U.S. Pat. No. 5,824,073 to Peyman discloses an indentor for positioning in the eye. The indentor has a raised portion that is used to indent or apply pressure to the sclera over the macular area of the eye. This patent discloses that such pressure decreases choroidal congestion and blood flow through the subretinal neovascular membrane, which, in turn, decreases bleeding and subretinal fluid accumulation.
Therefore, a need exists in the biocompatible implant field for a surgically implantable drug delivery device capable of safe, effective, rate-controlled, localized delivery of a wide variety of pharmaceutically active agents to any body tissue. The surgical procedure for implanting such a device should be safe, simple, quick, and capable of being performed in an outpatient setting. Ideally, such a device should be easy and economical to manufacture. Furthermore, because of its versatility and capability to deliver a wide variety of pharmaceutically active agents, such an implant should be capable of use in clinical studies to deliver various agents that create a specific physical condition in a patient or animal subject. In the particular field of ophthalmic drug delivery, such an implantable drug delivery device is especially needed for localized delivery of pharmaceutically active agents to the posterior segment of the eye to combat ARMD, CNV, retinopathies, retinitis, uveitis, macular edema, and glaucoma.
One aspect of the present invention comprises a drug delivery device including a body having an internal surface for placement proximate a target tissue and a well having an opening to the internal surface. An inner core comprising a pharmaceutically active agent is disposed in the well.
In another aspect, the present invention comprises a method of delivering a pharmaceutically active agent to a target tissue within a body.
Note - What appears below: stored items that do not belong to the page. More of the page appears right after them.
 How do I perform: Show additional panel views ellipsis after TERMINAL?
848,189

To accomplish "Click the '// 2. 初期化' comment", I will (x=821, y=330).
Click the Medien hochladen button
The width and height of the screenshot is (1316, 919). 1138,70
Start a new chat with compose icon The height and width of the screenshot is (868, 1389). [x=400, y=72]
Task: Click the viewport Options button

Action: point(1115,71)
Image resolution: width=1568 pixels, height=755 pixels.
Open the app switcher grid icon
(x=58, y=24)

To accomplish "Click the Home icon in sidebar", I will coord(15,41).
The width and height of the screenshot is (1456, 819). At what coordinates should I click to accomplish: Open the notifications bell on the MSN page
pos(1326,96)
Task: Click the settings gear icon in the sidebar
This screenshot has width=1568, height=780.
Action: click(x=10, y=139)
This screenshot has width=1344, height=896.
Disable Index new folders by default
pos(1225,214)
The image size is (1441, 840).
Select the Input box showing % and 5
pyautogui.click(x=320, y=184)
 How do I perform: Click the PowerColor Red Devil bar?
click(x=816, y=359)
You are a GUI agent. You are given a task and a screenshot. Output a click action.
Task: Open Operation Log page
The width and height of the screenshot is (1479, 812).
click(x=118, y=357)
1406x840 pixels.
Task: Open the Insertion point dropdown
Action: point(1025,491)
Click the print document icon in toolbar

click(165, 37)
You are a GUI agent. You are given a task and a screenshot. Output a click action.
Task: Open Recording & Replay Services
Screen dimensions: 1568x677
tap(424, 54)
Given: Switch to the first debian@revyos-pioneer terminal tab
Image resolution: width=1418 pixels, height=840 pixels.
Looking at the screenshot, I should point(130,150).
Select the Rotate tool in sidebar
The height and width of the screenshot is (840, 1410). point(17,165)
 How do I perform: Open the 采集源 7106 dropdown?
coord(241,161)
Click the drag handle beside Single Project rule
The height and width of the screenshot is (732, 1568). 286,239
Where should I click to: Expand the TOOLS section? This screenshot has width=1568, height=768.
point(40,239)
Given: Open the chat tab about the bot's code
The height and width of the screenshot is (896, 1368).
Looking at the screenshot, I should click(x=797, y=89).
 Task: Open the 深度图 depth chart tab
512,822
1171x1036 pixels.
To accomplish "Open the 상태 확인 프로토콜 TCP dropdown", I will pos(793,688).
A drug delivery device is provided. The drug delivery device includes a body having an internal surface and a well having an opening to the internal surface, and an inner core disposed in the well comprising a pharmaceutically active agent. The device is disposed within the body so that the pharmaceutically active agent is in communication with the target tissue through the opening.
In a further aspect, the present invention comprises an ophthalmic drug delivery device including a body having a scleral surface for placement proximate a sclera and a well or cavity having an opening to the scleral surface. An inner core comprising a pharmaceutically active agent is disposed in the well.
In a further aspect, the present invention comprises a method of delivering a pharmaceutically active agent to an eye having a sclera. A drug delivery device is provided. The drug delivery device includes a body having a scleral surface and a well having an opening to the scleral surface, and an inner core disposed in the well comprising a pharmaceutically active agent. The device is disposed within the eye so that the pharmaceutically active agent is in communication with the sclera through the opening.
In a further aspect, the present invention comprises a method of delivering a pharmaceutically active agent to an eye having a sclera, a Tenon""s capsule, and a macula. A drug delivery device comprising a body having a pharmaceutically active agent disposed therein is provided. The device is disposed on an outer surface of the sclera, below the Tenon""s capsule, and proximate the macula.